Text passage:
People v. Sims, 245 Ill. App. 3d 221 (1993)

June 1, 1993 · Illinois Appellate Court · No. 3-92-0217
245 Ill. App. 3d 221

THE PEOPLE OF THE STATE OF ILLINOIS, Plaintiff-Appellee, v. JOHNNIE L. SIMS, Defendant-Appellant.

Third District

No. 3 — 92—0217

Opinion filed June 1, 1993.

*222Edwin J. Anderson, of State Appellate Defender’s Office, of Mount Vernon, for appellant.

Erik I. Blanc, State’s Attorney, of Pekin (John X. Breslin and Rita Kennedy Mertel, both of State’s Attorneys Appellate Prosecutor’s Office, of counsel), for the People.

PRESIDING JUSTICE McCUSKEY

delivered the opinion of the court:

Following a jury trial, the defendant, Johnnie L. Sims, was convicted of theft of property from the person (Ill. Rev. Stat. 1991, ch. 38, pars. 16 — 1(a)(1), (b)(4)). The defendant was sentenced to a term of five years in the Department of Corrections.

The defendant raises two issues on appeal: (1) whether he was proved guilty beyond a reasonable doubt of theft of property from the person; and (2) whether he was denied his right to a fair trial because the prosecutor failed to inform him that a State witness had prior criminal convictions.

We find the defendant was not denied his right to a fair trial. However, we conclude the evidence presented at trial was not sufficient to prove the defendant guilty of the offense of theft of property from the person. Further, because we find the evidence sufficient to support a conviction of theft of property under $300, we reduce the degree of the conviction from theft of property from the person (Ill. Rev. Stat. 1991, ch. 38, pars. 16 — 1(a)(1), (b)(4)) to the lesser-included offense of theft of property under $300 (111. Rev. Stat. 1991, ch. 38, pars. 16 — 1(a)(1), (b)(2)) and remand the cause to the trial court for re-sentencing.

The evidence presented during the trial established that Diana Hillman was shopping at the East Peoria Wal-Mart store on January 13, 1991. She was with her mother and her two small children. Her two-year-old son was in the child seat of her shopping cart. Her purse was in the cart next to the child. Hillman testified that she saw the defendant in the toy department of the store when her shopping cart *223bumped into the defendant’s shopping cart. Later, Hillman turned away from her shopping cart to look at merchandise displayed in an aisle of the store. She was then about 21/2 feet away from her shopping cart. She heard her son fussing and turned toward him. As she turned around, Hillman saw the defendant leaving the aisle and noticed that her purse was missing from her shopping cart.

Hillman and her mother approached the defendant and retrieved Hillman’s purse from underneath the defendant’s coat. The women then held the defendant until a security employee and the assistant store manager arrived. The defendant testified at trial and denied taking the purse.

Based on this evidence, the jury found the defendant guilty of both theft of property under $300, a Class 4 felony because of the defendant’s prior convictions (Ill. Rev. Stat. 1991, ch. 38, par. 16— 1(b)(2)), and theft of property from the person, a Class 3 felony (Ill. Rev. Stat. 1991, ch. 38, par. 16 — 1(b)(4)). The trial court entered a conviction only on the offense of theft of property from the person. The court then sentenced the defendant to a term of five years’ imprisonment.

On appeal, the defendant first argues the State failed to prove him guilty beyond a reasonable doubt of the offense of theft of property from the person. He contends the record shows that the victim did not have any property taken from her person. Furthermore, the evidence indicates that Hillman was 21/2 feet away, looking in another direction and unaware of the theft, when the defendant removed Hill-man’s purse from the shopping cart.

Provided data:
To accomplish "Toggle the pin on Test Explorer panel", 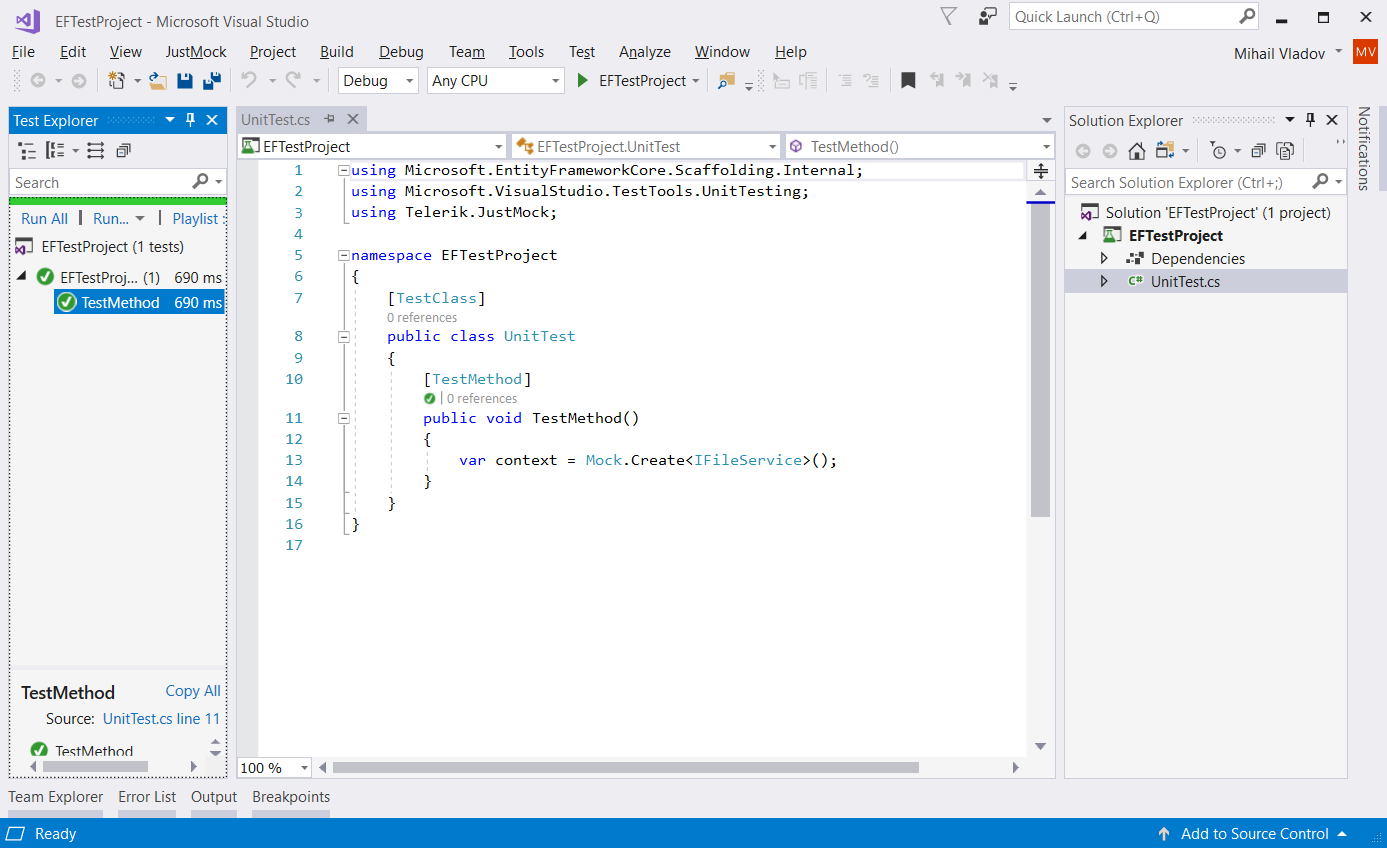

The tasks:
1. According to the court opinion, what sentence did the trial court give the defendant?
2. Set down the court opinion's words verbatim, beginning at "Based on this" and stopping after "five years’ imprisonment.".
The listing that comes after the text is taken from a separate source.

Response list:
1. A term of five years in the Department of Corrections.

2.
Based on this evidence, the jury found the defendant guilty of both theft of property under $300, a Class 4 felony because of the defendant’s prior convictions (Ill. Rev. Stat. 1991, ch. 38, par. 16— 1(b)(2)), and theft of property from the person, a Class 3 felony (Ill. Rev. Stat. 1991, ch. 38, par. 16 — 1(b)(4)). The trial court entered a conviction only on the offense of theft of property from the person. The court then sentenced the defendant to a term of five years’ imprisonment.